In most cases, they even supported the criminals in Cairo and Carthage, as long as they behaved as puppets of the West. Exemplary therefore is the German foreign minister Guido Westerwelle, who recently said, his “sense of justice” demanded that the Syrian dictator Assad be brought before the International Court of Justice. It is the same Westerwelle, whose “sense of justice” in 2010 was not as developed as nowadays, and at the time praised the Egyptian dictator Hosni Mubarak as a “man of enormous experience and wisdom,” and who would only be motivated to secure “the future of his country.”
In a nutshell: The international involvement in the Syrian civil war aims less to transform the country into a democracy, and rather constitutes an ‘ersatz war’, one being fought on the Syrian soil and shedding Syrian blood, but aimed at weakening the regional position of Iran. The Syrian regime is controlled by Alawites, a branch of Shia Islam, and is as such a close ally of the Shia-led regime of Iran. Together, they build an unofficial coalition against the Sunnite front, led by Saudi Arabia and Qatar. In Bahrain, the government is Sunni, but the majority of the population is Shia.
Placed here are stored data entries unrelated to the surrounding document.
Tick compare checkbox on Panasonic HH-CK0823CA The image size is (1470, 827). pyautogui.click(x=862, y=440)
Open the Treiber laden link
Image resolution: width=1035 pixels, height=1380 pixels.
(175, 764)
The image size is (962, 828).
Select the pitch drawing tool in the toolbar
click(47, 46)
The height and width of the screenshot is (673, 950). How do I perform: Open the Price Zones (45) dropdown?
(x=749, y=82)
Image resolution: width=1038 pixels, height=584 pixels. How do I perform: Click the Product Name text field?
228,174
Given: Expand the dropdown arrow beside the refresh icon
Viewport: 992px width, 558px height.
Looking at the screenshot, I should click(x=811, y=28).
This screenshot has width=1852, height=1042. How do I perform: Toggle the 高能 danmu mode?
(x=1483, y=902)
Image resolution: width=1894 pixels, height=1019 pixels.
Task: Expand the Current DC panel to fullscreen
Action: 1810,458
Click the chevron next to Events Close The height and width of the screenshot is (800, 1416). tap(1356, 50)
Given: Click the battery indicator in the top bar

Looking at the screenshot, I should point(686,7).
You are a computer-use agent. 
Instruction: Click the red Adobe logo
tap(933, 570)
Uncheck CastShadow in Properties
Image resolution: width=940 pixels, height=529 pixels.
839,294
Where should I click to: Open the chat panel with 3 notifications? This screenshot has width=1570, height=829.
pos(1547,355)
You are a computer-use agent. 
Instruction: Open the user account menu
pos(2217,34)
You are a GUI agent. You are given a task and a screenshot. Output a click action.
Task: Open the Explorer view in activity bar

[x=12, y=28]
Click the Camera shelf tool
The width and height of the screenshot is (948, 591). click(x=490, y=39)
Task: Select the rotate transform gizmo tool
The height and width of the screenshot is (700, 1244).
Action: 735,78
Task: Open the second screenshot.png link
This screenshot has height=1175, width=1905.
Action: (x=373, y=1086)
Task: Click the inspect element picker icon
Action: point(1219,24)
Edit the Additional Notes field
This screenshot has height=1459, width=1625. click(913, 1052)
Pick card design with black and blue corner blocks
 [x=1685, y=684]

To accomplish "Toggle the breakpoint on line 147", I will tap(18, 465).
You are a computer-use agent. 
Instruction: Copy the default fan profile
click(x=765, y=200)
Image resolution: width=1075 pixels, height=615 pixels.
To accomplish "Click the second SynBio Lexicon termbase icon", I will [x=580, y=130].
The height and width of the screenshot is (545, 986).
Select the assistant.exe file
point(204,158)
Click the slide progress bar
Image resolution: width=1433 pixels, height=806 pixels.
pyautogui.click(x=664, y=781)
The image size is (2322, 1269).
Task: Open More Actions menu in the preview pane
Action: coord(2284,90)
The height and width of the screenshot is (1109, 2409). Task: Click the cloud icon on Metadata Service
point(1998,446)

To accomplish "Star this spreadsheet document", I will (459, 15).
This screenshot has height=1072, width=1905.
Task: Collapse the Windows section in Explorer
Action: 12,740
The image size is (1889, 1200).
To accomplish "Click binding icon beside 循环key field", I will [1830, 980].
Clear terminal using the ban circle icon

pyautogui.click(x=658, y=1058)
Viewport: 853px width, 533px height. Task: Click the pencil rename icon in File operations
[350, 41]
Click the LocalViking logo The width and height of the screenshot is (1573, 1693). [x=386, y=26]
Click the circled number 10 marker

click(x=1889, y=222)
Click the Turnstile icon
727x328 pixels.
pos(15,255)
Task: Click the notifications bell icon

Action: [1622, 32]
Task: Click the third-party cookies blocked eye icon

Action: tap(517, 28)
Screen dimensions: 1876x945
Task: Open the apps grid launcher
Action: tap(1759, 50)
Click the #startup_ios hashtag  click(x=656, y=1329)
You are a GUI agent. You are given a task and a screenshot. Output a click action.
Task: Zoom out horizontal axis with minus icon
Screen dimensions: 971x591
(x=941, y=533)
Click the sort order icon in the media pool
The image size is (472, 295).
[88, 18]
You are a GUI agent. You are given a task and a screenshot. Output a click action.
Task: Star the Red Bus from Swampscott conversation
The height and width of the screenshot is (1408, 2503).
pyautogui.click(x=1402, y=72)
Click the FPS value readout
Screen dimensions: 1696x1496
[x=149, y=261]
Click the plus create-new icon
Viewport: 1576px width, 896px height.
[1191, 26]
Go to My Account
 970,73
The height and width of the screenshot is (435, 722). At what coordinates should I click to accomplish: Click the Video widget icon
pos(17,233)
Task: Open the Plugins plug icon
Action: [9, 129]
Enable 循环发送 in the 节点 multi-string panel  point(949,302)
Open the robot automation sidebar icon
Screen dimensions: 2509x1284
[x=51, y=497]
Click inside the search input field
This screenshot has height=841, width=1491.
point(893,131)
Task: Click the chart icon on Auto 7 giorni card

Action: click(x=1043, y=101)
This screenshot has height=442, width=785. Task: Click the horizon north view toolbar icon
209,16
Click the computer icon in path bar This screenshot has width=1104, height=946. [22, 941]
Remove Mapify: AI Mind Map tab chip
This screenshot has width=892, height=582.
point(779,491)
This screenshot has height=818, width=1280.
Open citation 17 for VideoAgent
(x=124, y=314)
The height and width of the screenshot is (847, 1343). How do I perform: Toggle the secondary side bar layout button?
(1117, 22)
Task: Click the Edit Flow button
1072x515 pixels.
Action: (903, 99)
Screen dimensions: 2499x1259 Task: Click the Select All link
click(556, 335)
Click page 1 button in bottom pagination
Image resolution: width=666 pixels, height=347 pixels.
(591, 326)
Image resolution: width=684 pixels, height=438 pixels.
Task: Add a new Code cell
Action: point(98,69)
By the same token, no Western leader has shown the least indignation before all the crimes committed by Israel in Gaza. Instead, the same statements come again and again, about Israel’s right to self-defence – and by so doing, cement and aggravate an illegal status quo. The champions of human rights would recognise only in their ‘pious’ speeches that the Palestinians, suffering under a most brutal occupation for 50 years, enjoy the very same rights. Surely, those words will find a rapid end, if in the newest edition of the Gaza war, Qatar and Egypt and Saudi Arabia materially support the Palestinians against Israel.